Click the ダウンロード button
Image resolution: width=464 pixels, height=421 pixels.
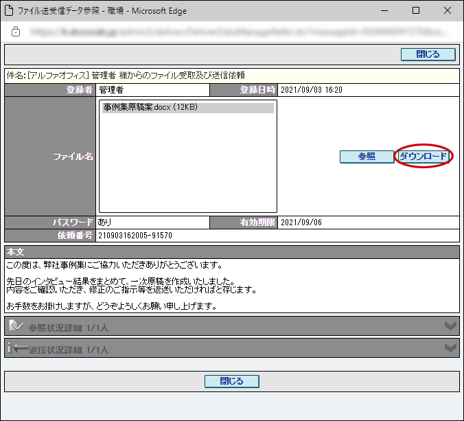424,157
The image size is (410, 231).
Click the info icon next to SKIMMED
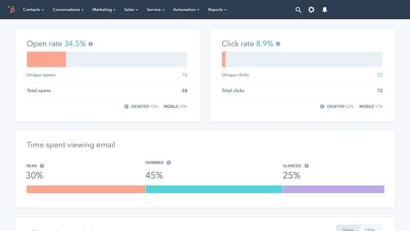(x=169, y=163)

Work to complete: Please give back every line above exactly as it stands, without pictures.

Result:
Click the ダウンロード button
Image resolution: width=464 pixels, height=421 pixels.
424,157
The image size is (410, 231).
Click the info icon next to SKIMMED
(x=169, y=163)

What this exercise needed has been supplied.